* TASK TO CARRY OUT *
Verbatim copy without images: return all of the data as it stands.

(Stored data)
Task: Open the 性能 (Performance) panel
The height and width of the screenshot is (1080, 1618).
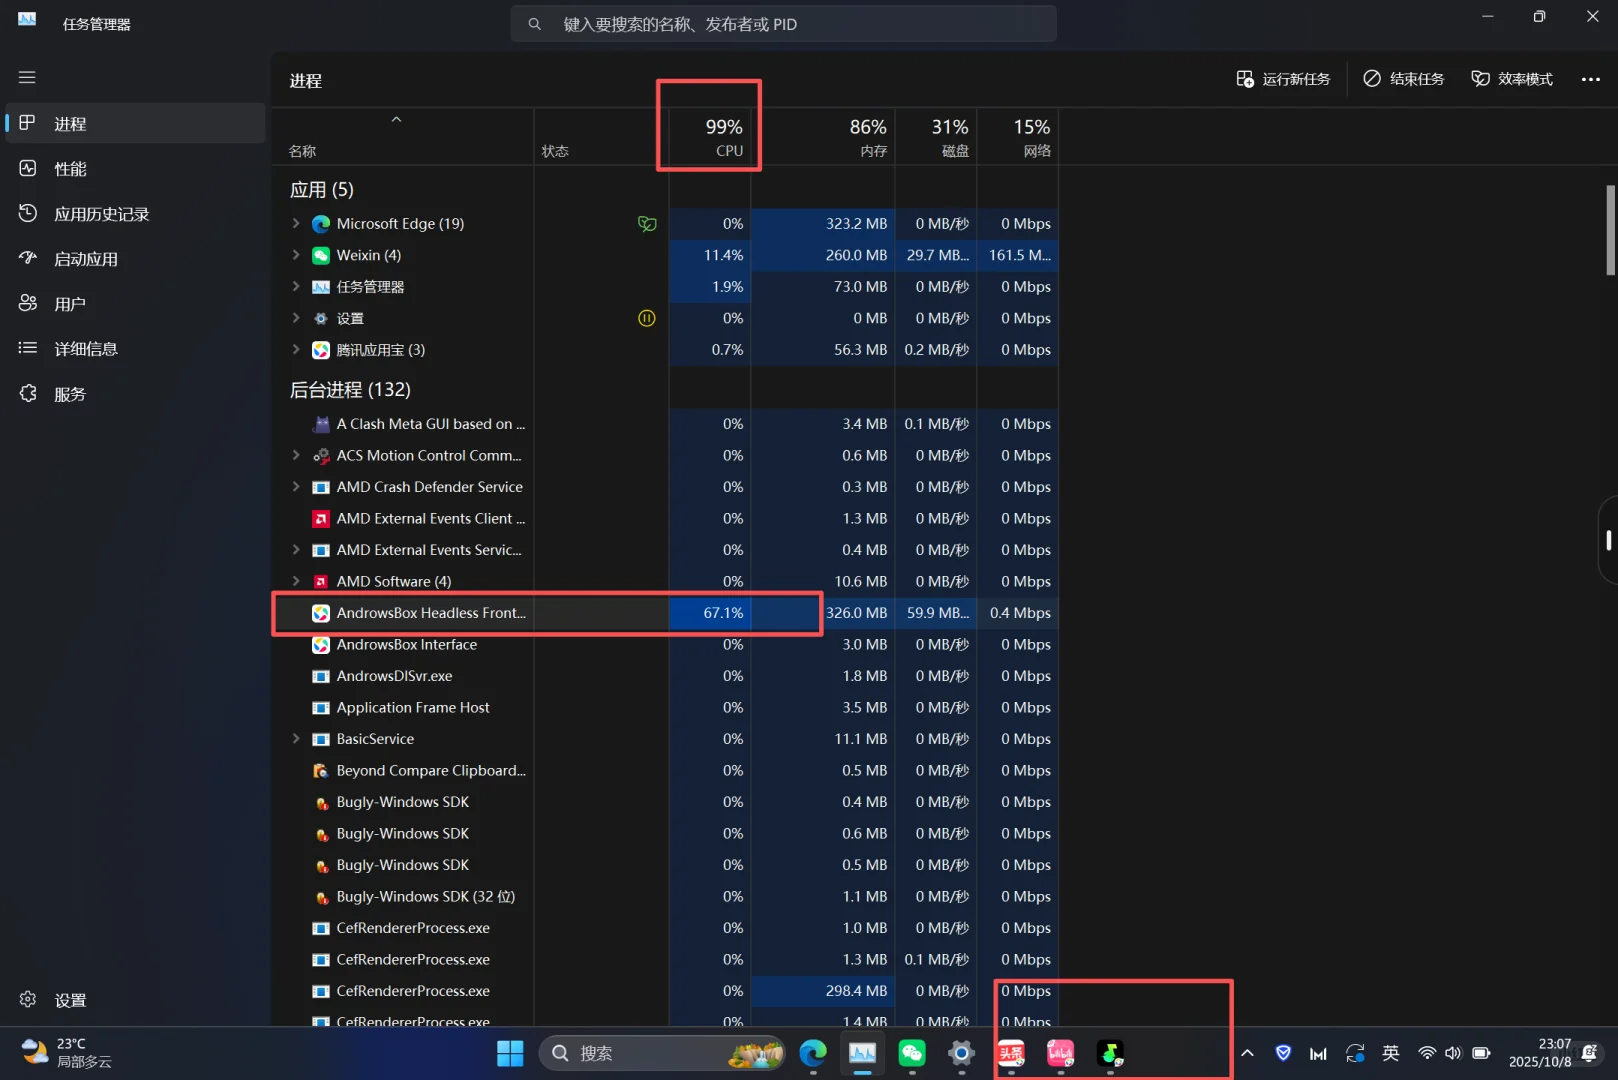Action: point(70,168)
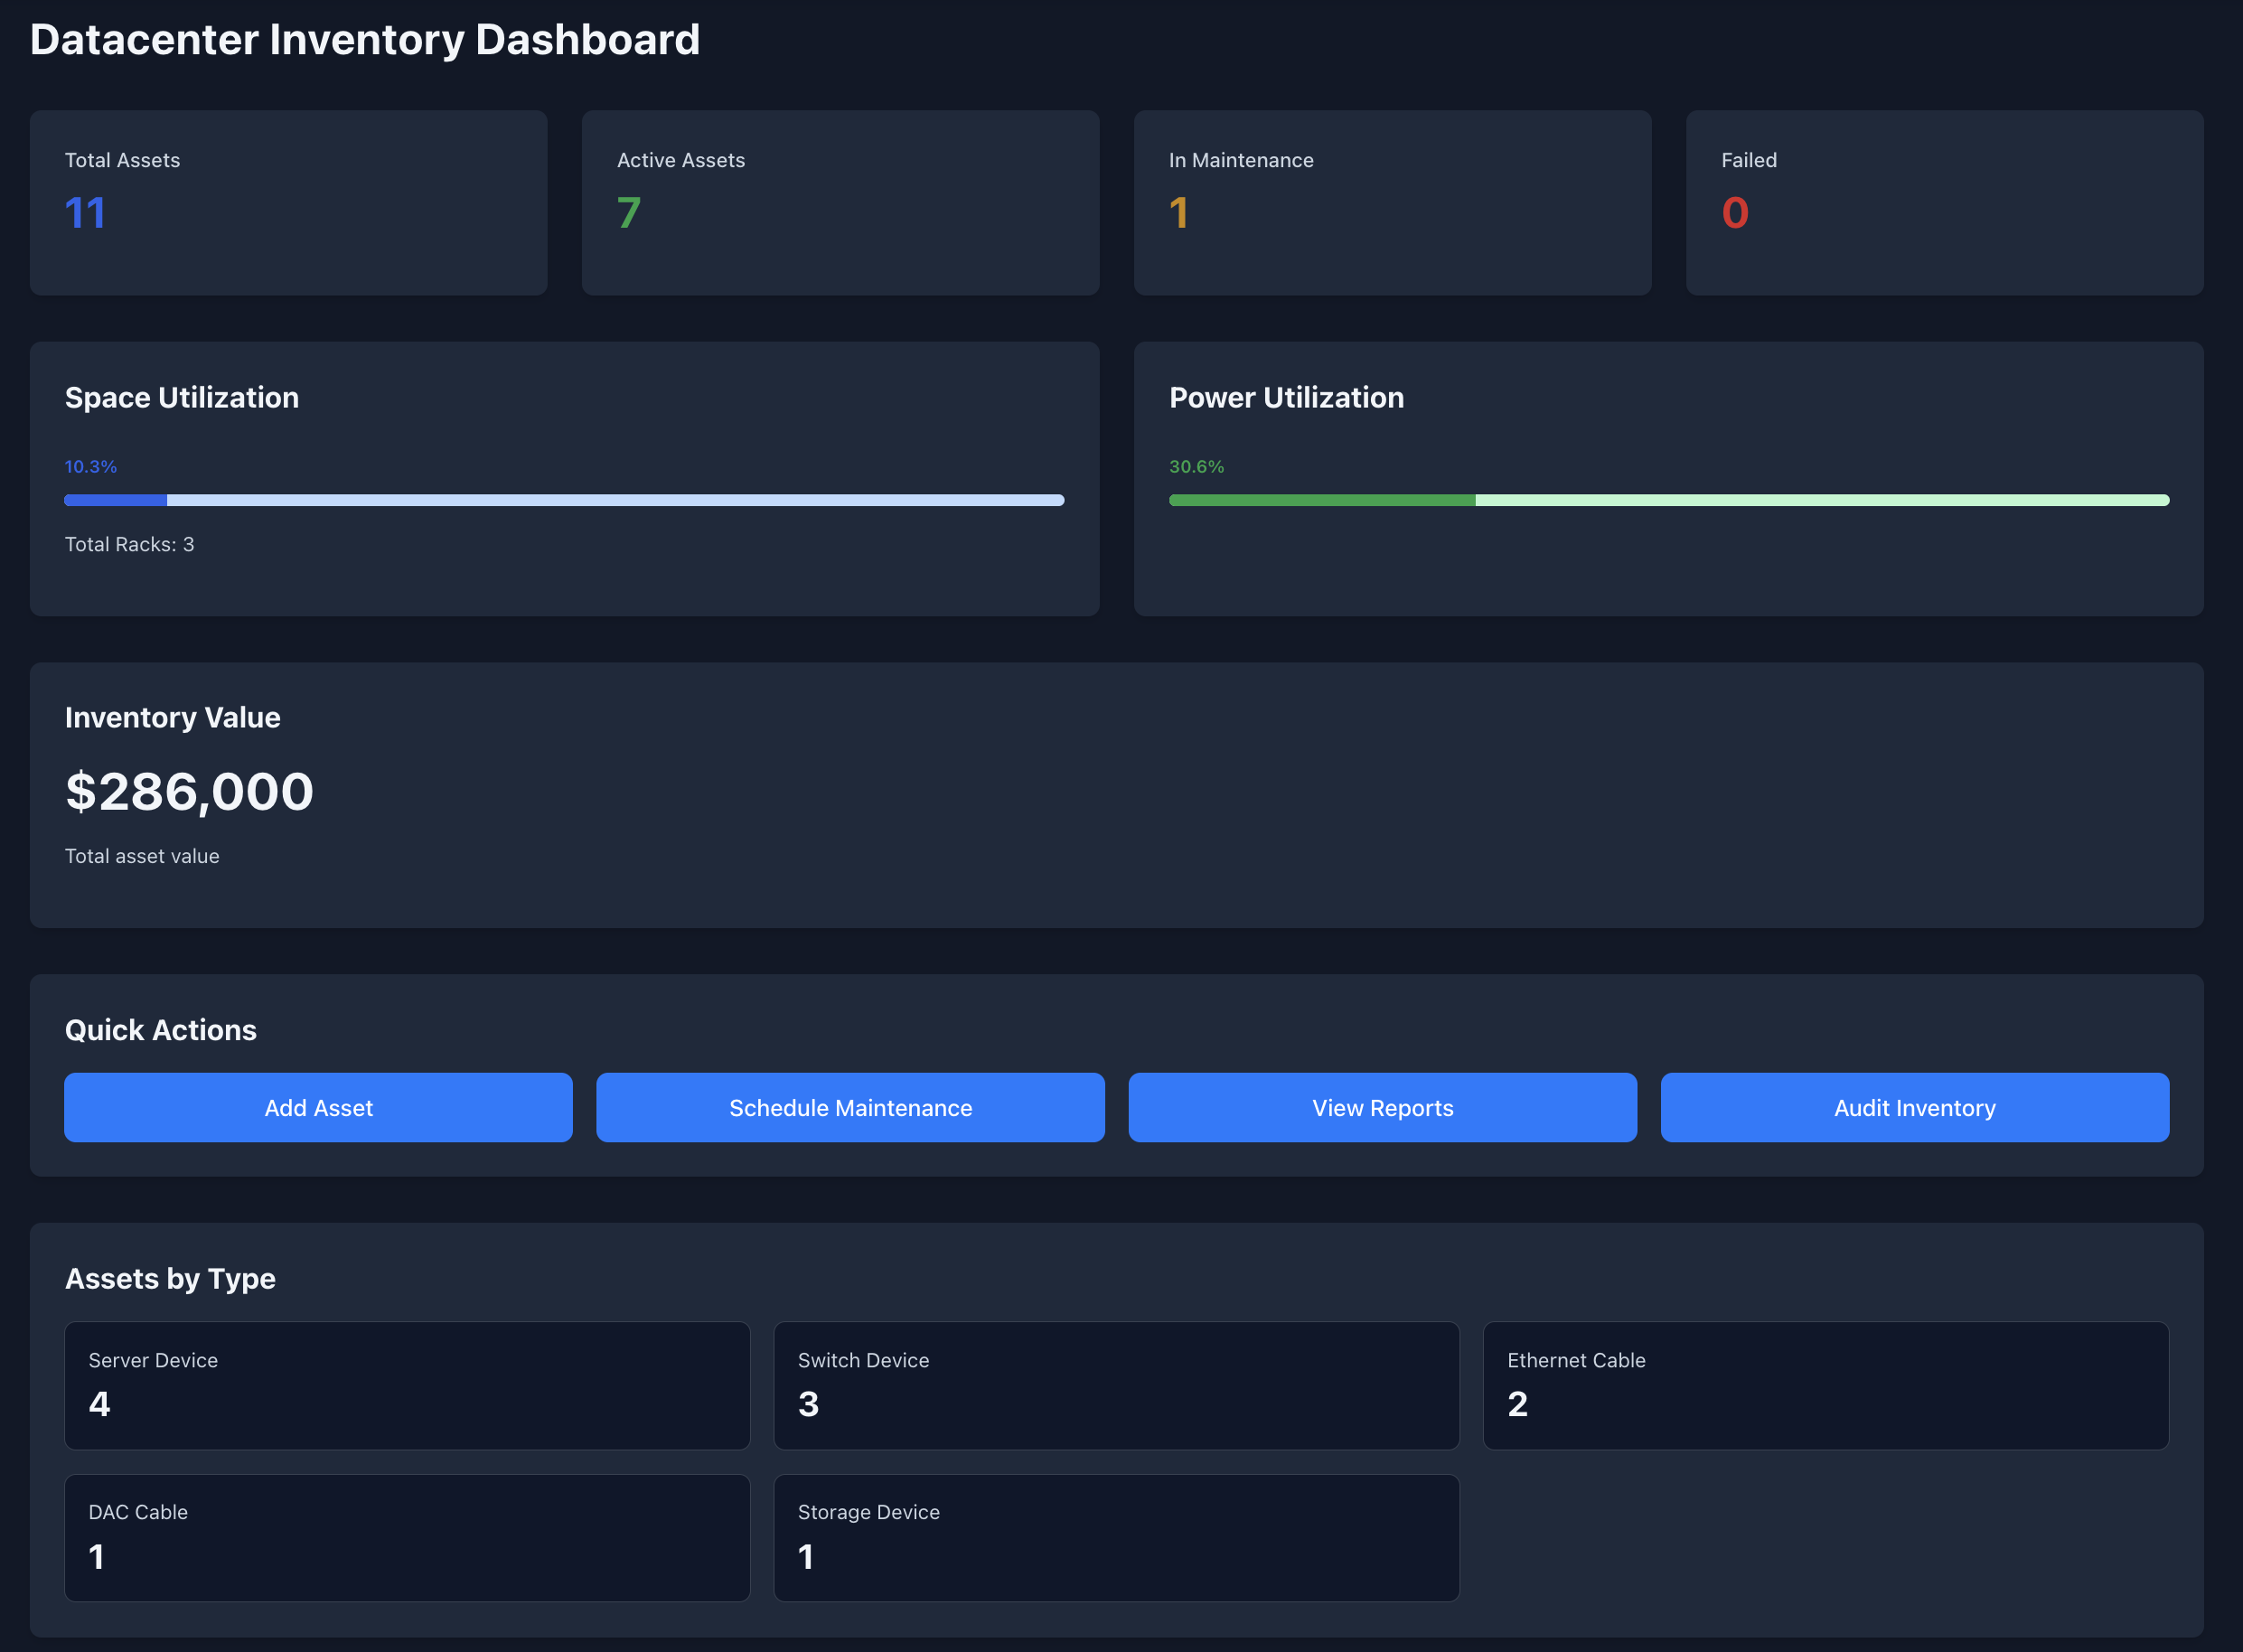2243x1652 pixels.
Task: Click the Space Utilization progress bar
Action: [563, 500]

* TASK OUTPUT *
Task: Open the 性能 (Performance) panel
The height and width of the screenshot is (1080, 1618).
Action: point(70,168)
2243x1652 pixels.
Task: Click the Space Utilization progress bar
Action: [563, 500]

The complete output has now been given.